Joanne from Drawn To Water © Christine Osinski
Christine Osinski has been a long time mentor of mine. Christine literally introduced the world of photography to me. During my sophomore year at The Cooper Union, she started a guest artist course which has a rotating roster of contemporary photo artists. I was fortunate enough to get into the class every semester. The range of work and personalities that I was presented with were distinct and engaging. Her words have guided and stayed with me and what I didn't realize until recently was the profound effect Christine's personal work has had on me. We are both "drawn to water" as the main theme in our work. It is basic and elemental but so strong and central in our lives. Drawn To Water has a particular stronghold on me as my dreams and much of my ambitions involve swimming.
Emily from Drawn To Water © Christine Osinski
Nymphoto: Tell us a little about yourself.
Christine Osinski: My method of working as a photographer has always involved not drawing attention to myself, so I’m not in the habit of talking about myself much. My quietness has served my work, but perhaps it’s not always a good thing. In 1982 I invited Helen Levitt to speak at a school at which I was teaching and she was so wonderful in so many ways and I felt a certain kinship with her---that she was able to take all those incredible photographs because she let herself blend in. I am flattered to be giving this interview, but it’s also a little weird.
Phyllis's Torso from Drawn To Water © Christine Osinski
That being said, I grew up on the South Side of Chicago in a working class neighborhood. Most of my uncles worked in the same factory. I grew up in a brick bungalow almost identical to and geographically close to the one that Michelle Obama grew up in. Although I haven’t lived in Chicago since my early twenties, my experiences of the harshness and toughness of working class Chicago continue to inform my choices and my work. I think that geography is a force that most people overlook. After completing my undergraduate education at The Art Institute of Chicago, I moved to the East Coast to pursue graduate work at Yale. Walker Evans was still connected to the university and I was very fortunate to spend some time with him. It was an eye opening experience to say the least. After graduate school I lived in Bethlehem, Pennsylvania for a couple of years and then moved to New York City. I have continued to live in or around New York City ever since.

### WORK TASK 1
According to the Christine Osinski interview, which university did Osinski attend for graduate work?
### WORK TASK 2
Revise the Christine Osinski interview's passage starting at "Christine Osinski: My" and ending at "a little weird.", putting "reticence" in place of "quietness".
### WORK TASK 3
In the Christine Osinski interview, why does Osinski say she is not in the habit of talking much about herself?

### GIVEN INFORMATION
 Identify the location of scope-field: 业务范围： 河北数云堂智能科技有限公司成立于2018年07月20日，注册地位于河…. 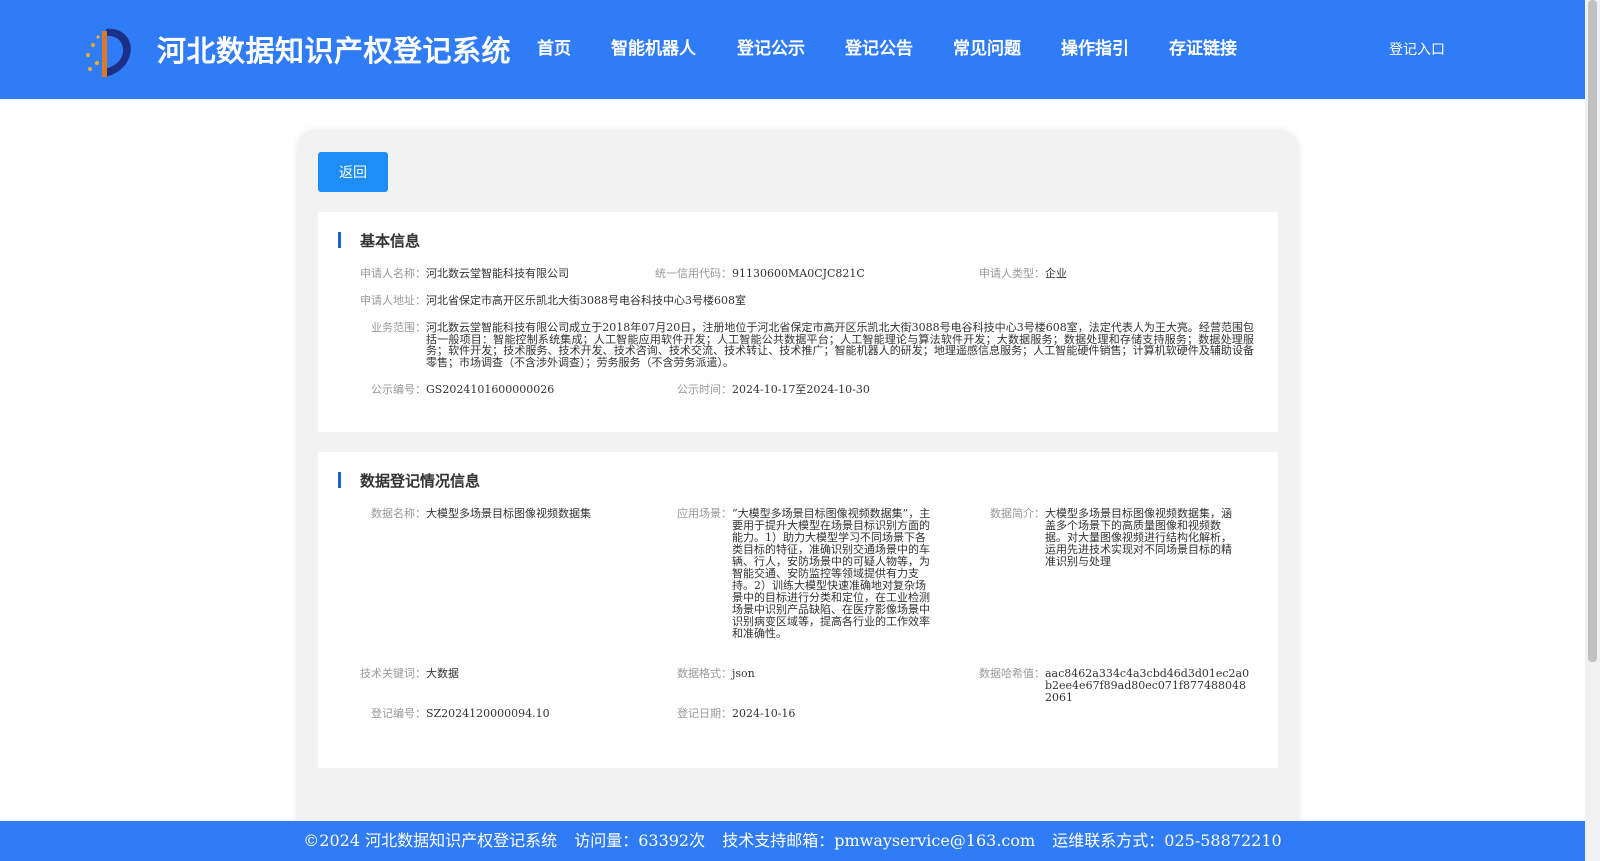
(804, 346).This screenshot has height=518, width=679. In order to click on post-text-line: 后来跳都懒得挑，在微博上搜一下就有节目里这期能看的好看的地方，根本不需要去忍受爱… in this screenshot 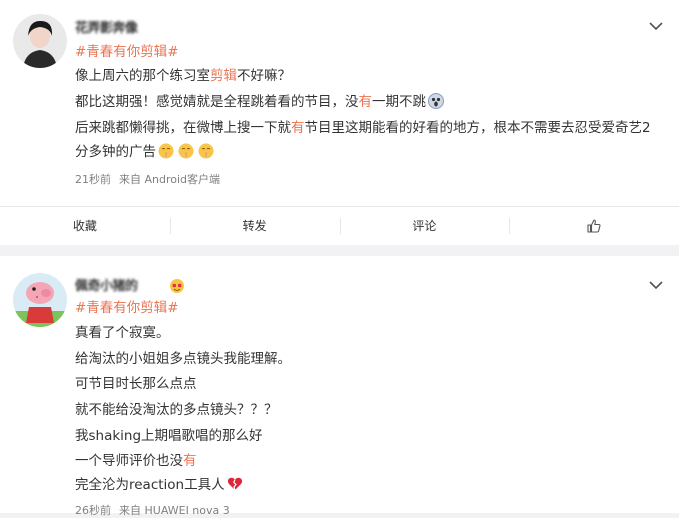, I will do `click(363, 128)`.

### RESPONSE 1
Yale

### RESPONSE 2
Christine Osinski: My method of working as a photographer has always involved not drawing attention to myself, so I’m not in the habit of talking about myself much. My reticence has served my work, but perhaps it’s not always a good thing. In 1982 I invited Helen Levitt to speak at a school at which I was teaching and she was so wonderful in so many ways and I felt a certain kinship with her---that she was able to take all those incredible photographs because she let herself blend in. I am flattered to be giving this interview, but it’s also a little weird.

### RESPONSE 3
Her method of working as a photographer has always involved not drawing attention to herself.